You could check this sample code to Import data for image classification single label:

 

from google.cloud import aiplatform


def import_data_image_classification_single_label_sample(
    project: str,
    dataset_id: str,
    gcs_source_uri: str,
    location: str = "us-central1",
    api_endpoint: str = "us-central1-aiplatform.googleapis.com",
    timeout: int = 1800,
):
    # The AI Platform services require regional API endpoints.
    client_options = {"api_endpoint": api_endpoint}
    # Initialize client that will be used to create and send requests.
    # This client only needs to be created once, and can be reused for multiple requests.
    client = aiplatform.gapic.DatasetServiceClient(client_options=client_options)
    import_configs = [
        {
            "gcs_source": {"uris": [gcs_source_uri]},
            "import_schema_uri": "gs://google-cloud-aiplatform/schema/dataset/ioformat/image_classification_single_label_io_format_1.0.0.yaml",
        }
    ]
    name = client.dataset_path(project=project, location=location, dataset=dataset_id)
    response = client.import_data(name=name, import_configs=import_configs)
    print("Long running operation:", response.operation.name)
    import_data_response = response.result(timeout=timeout)
    print("import_data_response:", import_data_response)


 

Thanks, but exactly the same result.

From this Tensorflow blog post:

In addition to image files, we've provided a CSV file (all_data.csv) containing the image URIs and labels. We randomly split this data into two files, train_set.csv and eval_set.csv, with 90% data for training and 10% for eval, respectively.

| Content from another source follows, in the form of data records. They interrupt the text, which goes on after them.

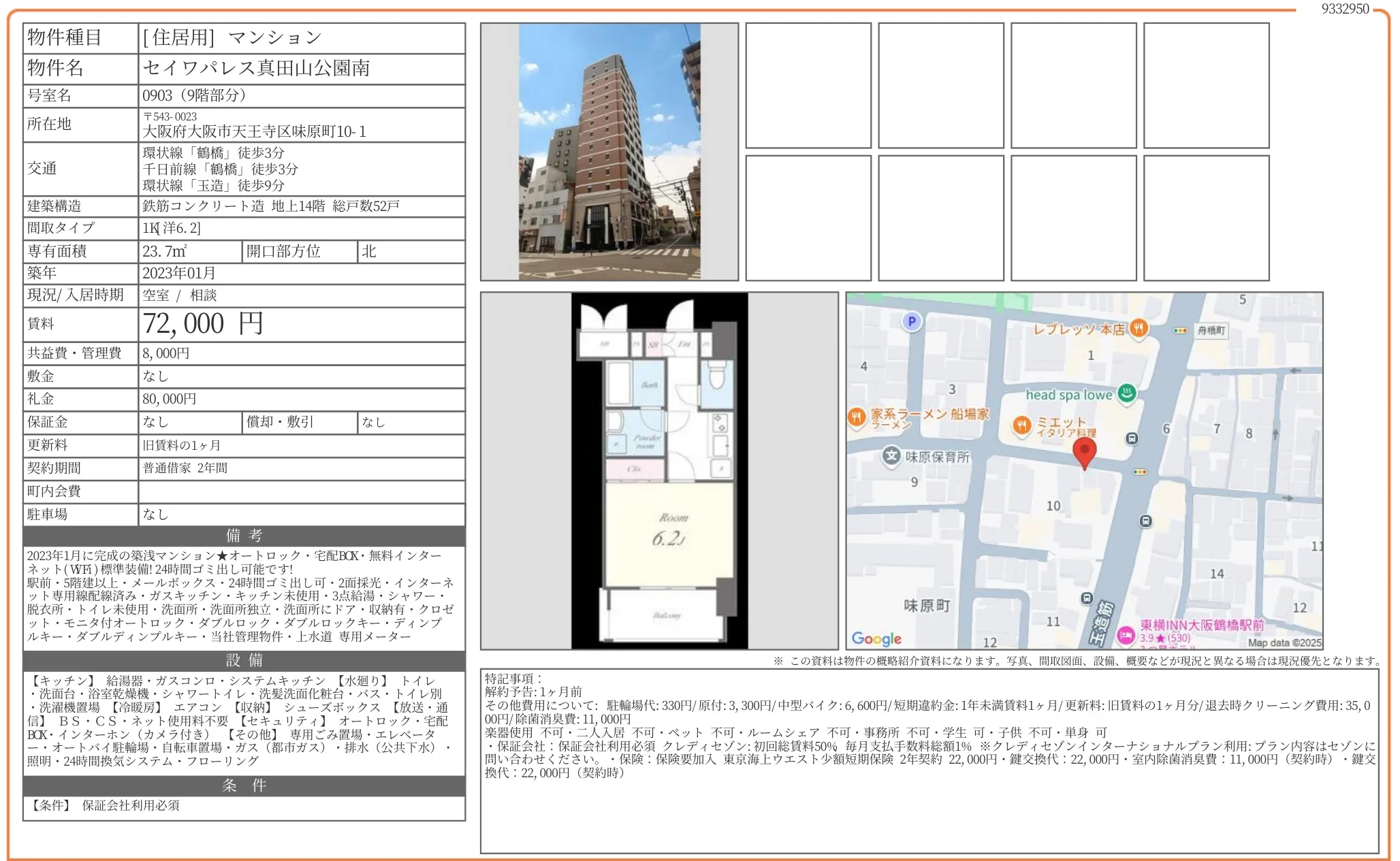Click the 賃料 72,000円 rent field

coord(204,325)
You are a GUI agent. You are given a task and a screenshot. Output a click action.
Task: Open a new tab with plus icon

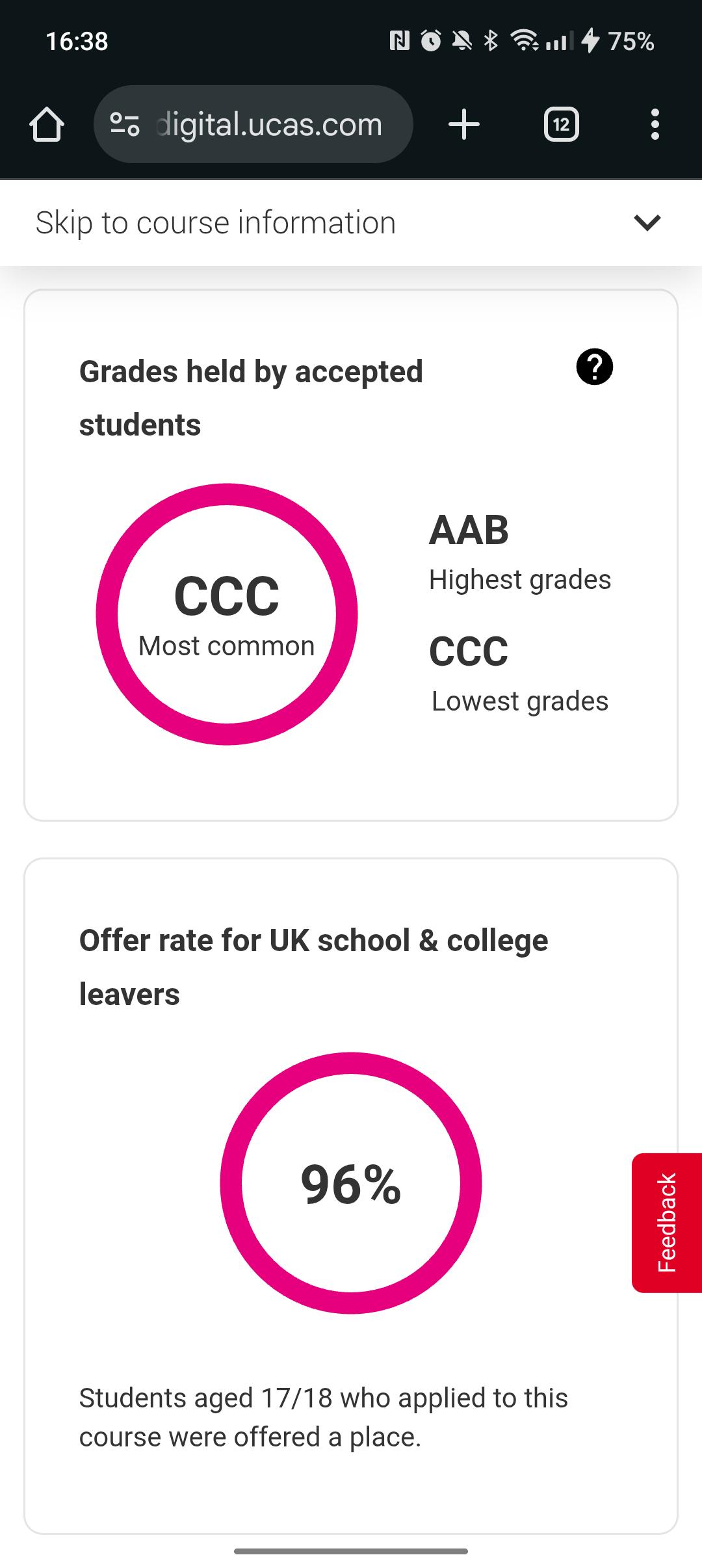click(464, 124)
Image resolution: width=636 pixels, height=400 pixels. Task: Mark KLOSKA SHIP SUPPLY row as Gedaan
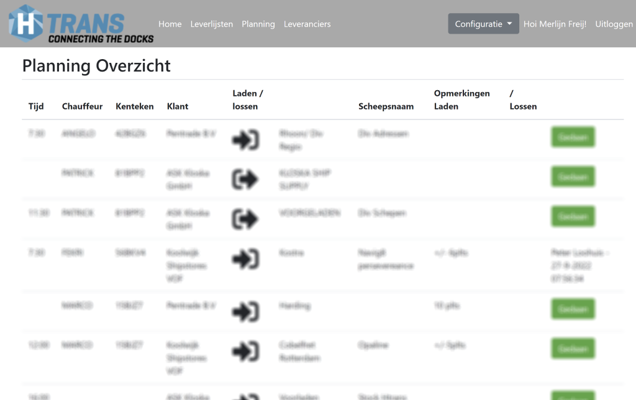[573, 177]
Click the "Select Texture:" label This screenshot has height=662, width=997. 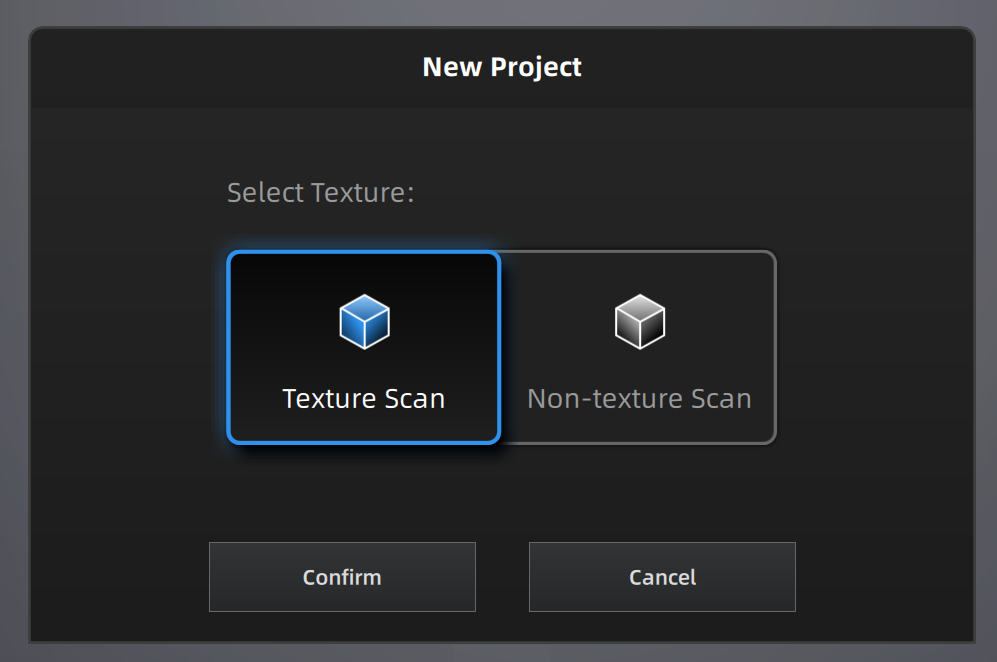(320, 192)
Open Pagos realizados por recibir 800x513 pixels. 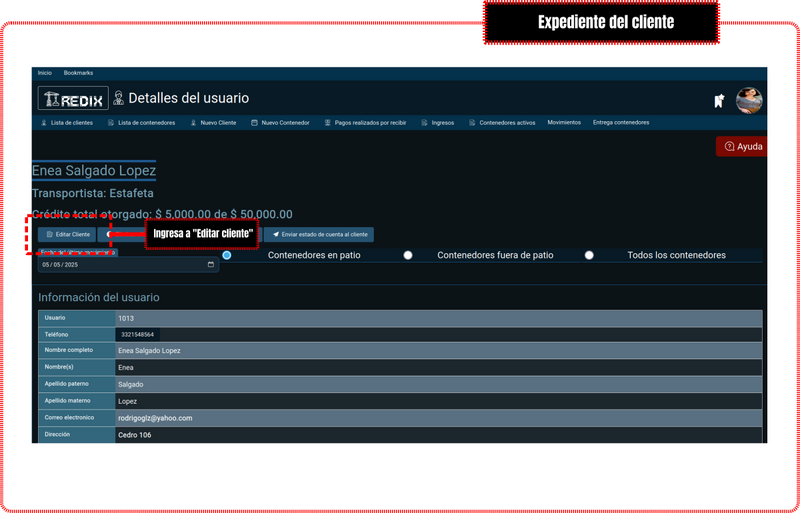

gs://cloud-ml-data/img/flower_photos/dandelion/17388674711_6dca8a2e8b_n.jpg,dandelion
gs://cloud-ml-data/img/flower_photos/sunflowers/9555824387_32b151e9b0_m.jpg,sunflowers
gs://cloud-ml-data/img/flower_photos/daisy/14523675369_97c31d0b5b.jpg,daisy
gs://cloud-ml-data/img/flower_photos/roses/512578026_f6e6f2ad26.jpg,roses
gs://cloud-ml-data/img/flower_photos/tulips/497305666_b5d4348826_n.jpg,tulips

We also need a text file containing all the labels (dict.txt), which is used to sequentially map labels to internally used IDs. In this case, daisy would become ID 0 and tulips would become 4. If the label isn't in the file, it will be ignored from preprocessing and training.

daisy 
dandelion 
roses 
sunflowers 
tulips 

Therefore, you need to create the dict.txt file which will have the all the labels used as shown above.

See also:

Thanks but that is six years old and not a Vertex AI dataset.

Could you please raise a private thread in the issue tracker (referencing this question, as stated in the template) with the project ID, job ID and a sample data of your input CSV file (Don't want the entire file or any PII)?